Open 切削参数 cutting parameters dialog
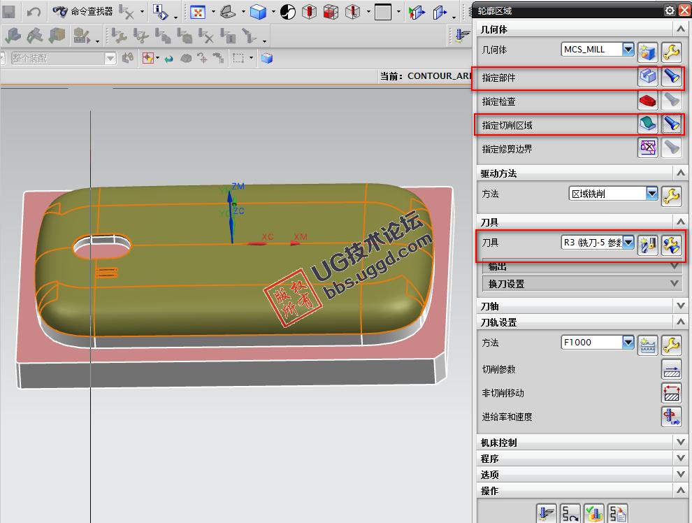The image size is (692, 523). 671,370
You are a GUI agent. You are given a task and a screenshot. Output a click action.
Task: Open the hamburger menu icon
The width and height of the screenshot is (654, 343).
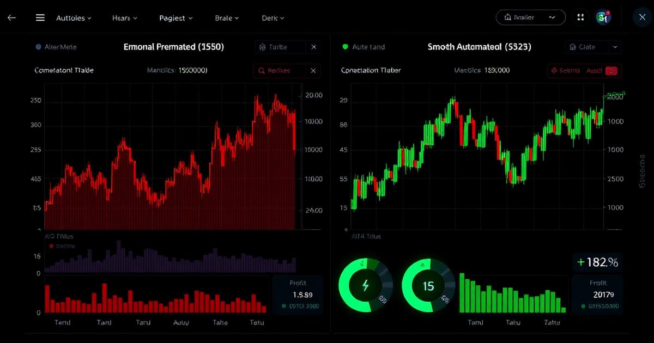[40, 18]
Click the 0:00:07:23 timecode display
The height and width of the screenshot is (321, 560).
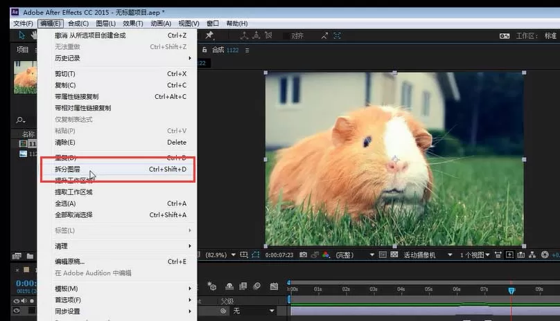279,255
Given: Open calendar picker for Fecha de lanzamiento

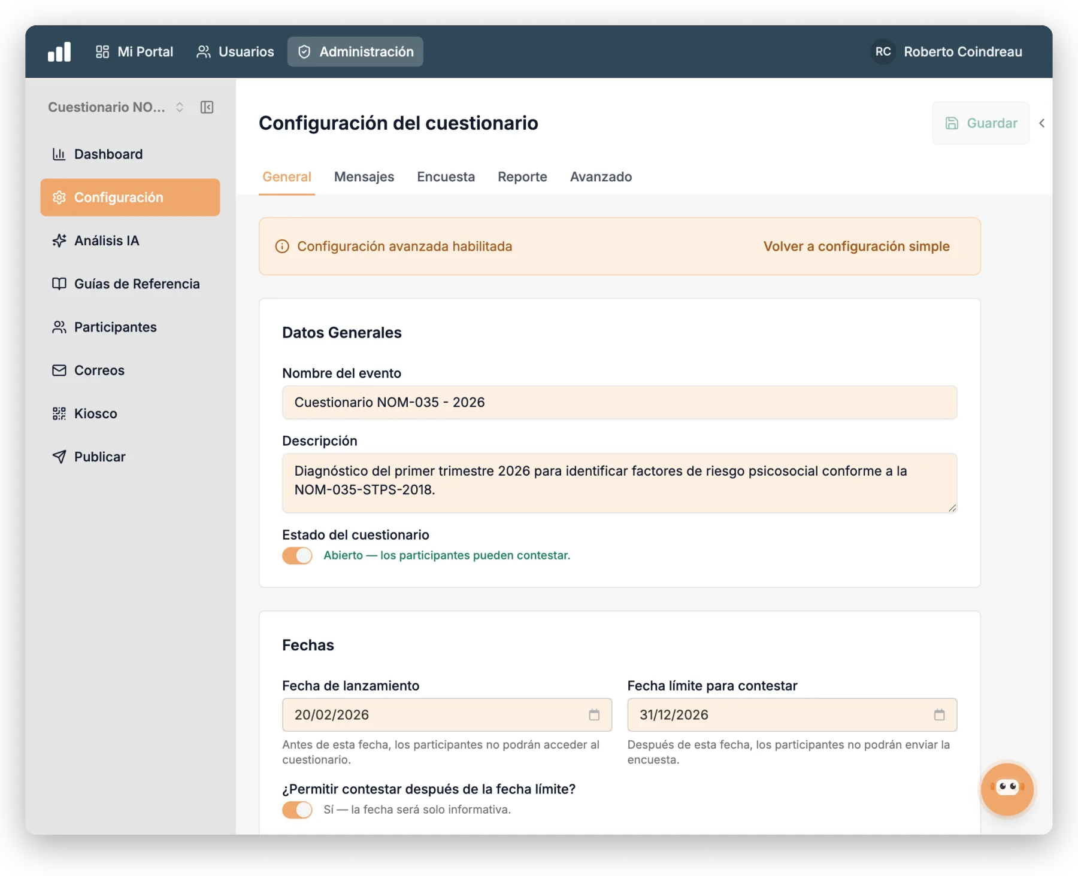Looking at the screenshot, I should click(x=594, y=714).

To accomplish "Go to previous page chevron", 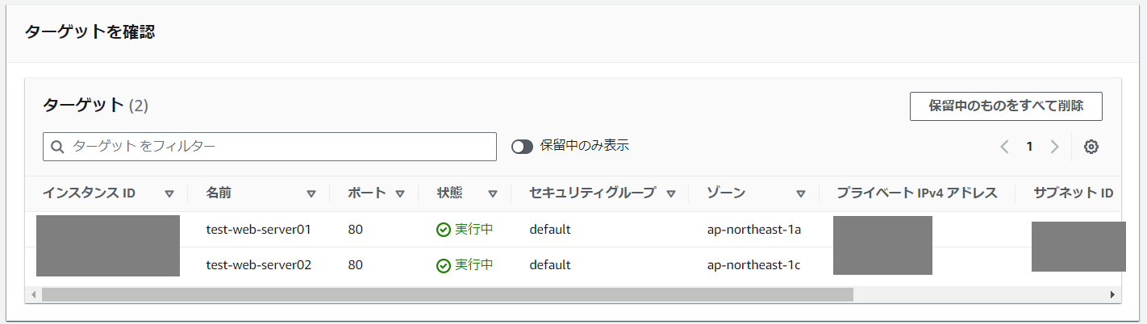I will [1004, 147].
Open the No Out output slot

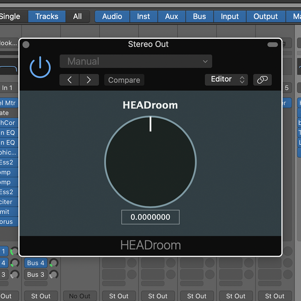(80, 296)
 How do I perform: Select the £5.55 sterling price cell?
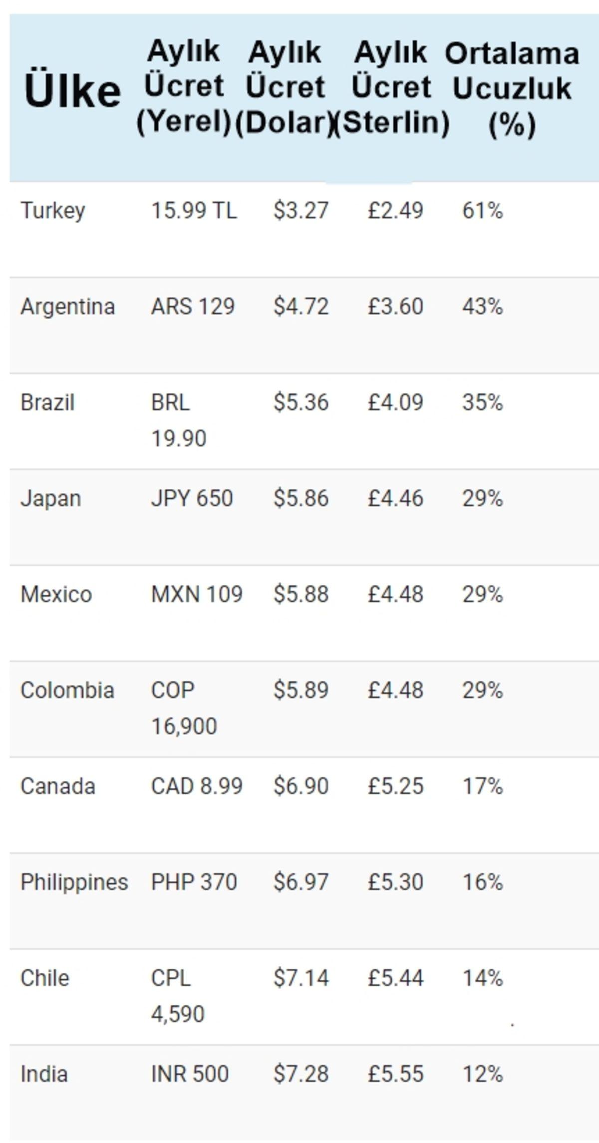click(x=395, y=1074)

◇ ◇ ◇ ◇ ◇

__Activity__:
Write out word for word every line from the line with "Open the No Out output slot" through the final line of the records, both included, skipping the pictures.

__Your response__:
Open the No Out output slot

(80, 296)
 How do I perform: Select the £5.55 sterling price cell?
click(x=395, y=1074)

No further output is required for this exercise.